Il allait me laisser me noyer, il allait me laisser mourir. 

Je hurlais, encore et encore, au plus je buvais la tasse et au plus j'avais de mal à remonter, mes hurlements devenaient moins puissants et je sentais l'espoir d'en réchapper m'abandonner. J'avais compris depuis le début qu'ils ne feraient rien pour me sortir de là. Et personne d'autre n'entendait...

Je ne sais comment, dans mon désespoir, j'en suis même venue à l'appeler lui, à l'aide.

Je hurlai son nom.

Son nom ?

J'inspire pour la dernière fois de l'air et j'ouvre d'un grand coup les yeux.

- Maman !

Mon pouls bat vite, ma respiration est courte, je pourrais presque sentir l'eau qui coule à l'intérieur.

- Tu peux appeler ta mère autant que tu veux, elle ne viendra pas.

Complètement perdue, je regarde partout autour de moi et ne reconnaissant pas l'endroit, je me tourne vers l'homme de l'autre soir. Il se tient debout devant ma couche, un seau vide à la main et un sourire sadique sur les lèvres.

- Ça t'a fait du bien ? Tu gesticulais un peu trop à mon goût.

J'essaie de comprendre ce qu'il me raconte, je dormais sans couverture et l'eau glacée qu'il m'a jeté dessus me fait trembler de froid.

- Qu...quoi...

- Non, j'ai dû me tromper, l'eau du lac ne t'a pas bien réveillée, tu veux que je recommence ?

Je rencontre son regard, il est hilare et moi je suis gelée. Je ne lui répond rien mais lui offre mon regard le plus noir pour qu'il puisse bien saisir l'ampleur de ma haine pour lui.

- Quel regard ! C'est cette nuit que tu es devenue courageuse ?

- Je n'ai pas peur de vous.

En une seconde, il s'abaisse colle son visage face au mien, attrape fermement mon menton entre ses doigts et me chuchote.

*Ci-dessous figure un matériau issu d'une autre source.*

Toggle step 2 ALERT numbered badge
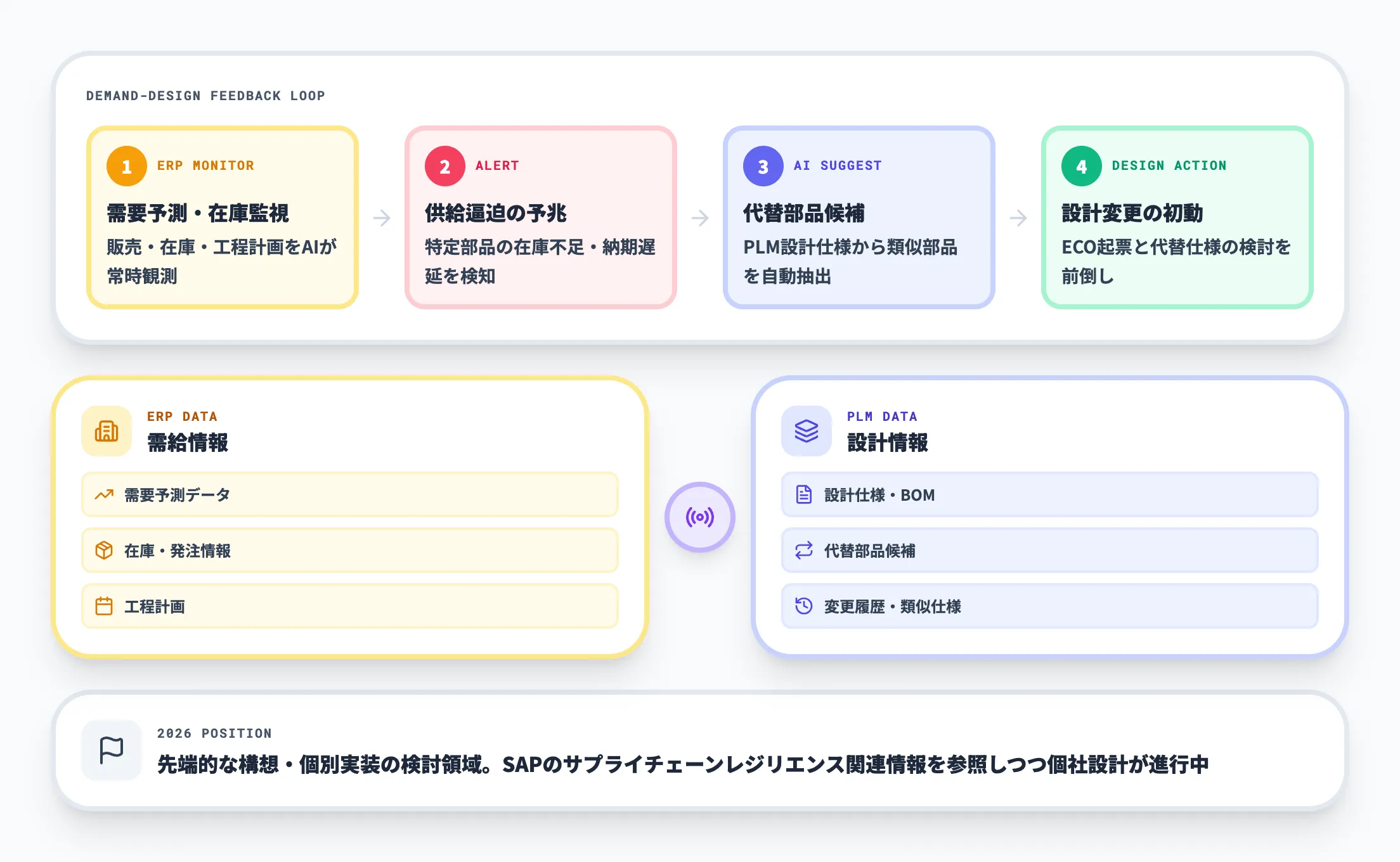The width and height of the screenshot is (1400, 862). point(444,165)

- Tu mens, tu trembles, tu es terrorisée alors avoue le.

- Non !

- Stupide humaine, dit-il en se retournant, blasé, tu n'as pas compris que plus tu résistes et plus tu souffriras ? Lève toi maintenant, je veux arriver avant que le château ne se réveille.

- Je...

- Quoi qu'est-ce ce que tu n'as pas compris dans la phrase "Lève-toi" ?

- J'ai faim...

- Et qu'est-ce que j'y peux moi ?

- Je voudrais manger, rajoutais-je pour qu'il comprenne.

- J'avais saisi et moi je te dis que tu peux encore attendre longtemps, tu mangeras quand on arrivera.

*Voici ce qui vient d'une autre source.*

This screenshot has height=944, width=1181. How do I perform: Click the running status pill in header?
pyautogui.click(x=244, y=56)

Et sur ces derniers mots il sort, me laissant seule rassembler toutes ses affaires.
Je me lève donc et commence à ronchonner. Je déteste ce rêve et je déteste tout autant me faire réveiller de cette manière.

- Marmonne encore une fois et je te coupe la langue.

Je ne l'ai même pas entendu revenir. Je sursaute comme si j'avais été prise en faute, ce qu'il remarque et qui semble l'amuser. Un sourire nait sur ses lèvres ce qui, j'ai l'impression, le rend encore plus inhumain. Mais prenant ça pour un progrès, je souris à mon tour. Très vite, il reprend son sérieux et me dit

- Dépêche toi.

Il s'apprête à ressortir quand je m'exclame

- Où est mon frère ?

- À quoi cela t'avancerait-t-il de le savoir ? Me demande-t-il sans se retourner.

- Je...je veux juste savoir, être sur qu'il va bien...

- Et bien je te le dis, il va bien. Mais n'oublie pas que son sort dépend uniquement de toi et de ta conduite.

- Je sais.

- Alors tout est parfait, s'exclame-t-il joyeux en s'en allant.

Sans bouger, je fixe l'endroit par lequel il a disparut et une fois bien certaine qu'il ne peut plus m'entendre, je souffle et marmonne

- Stupide méchant...et je marmonne si je veux.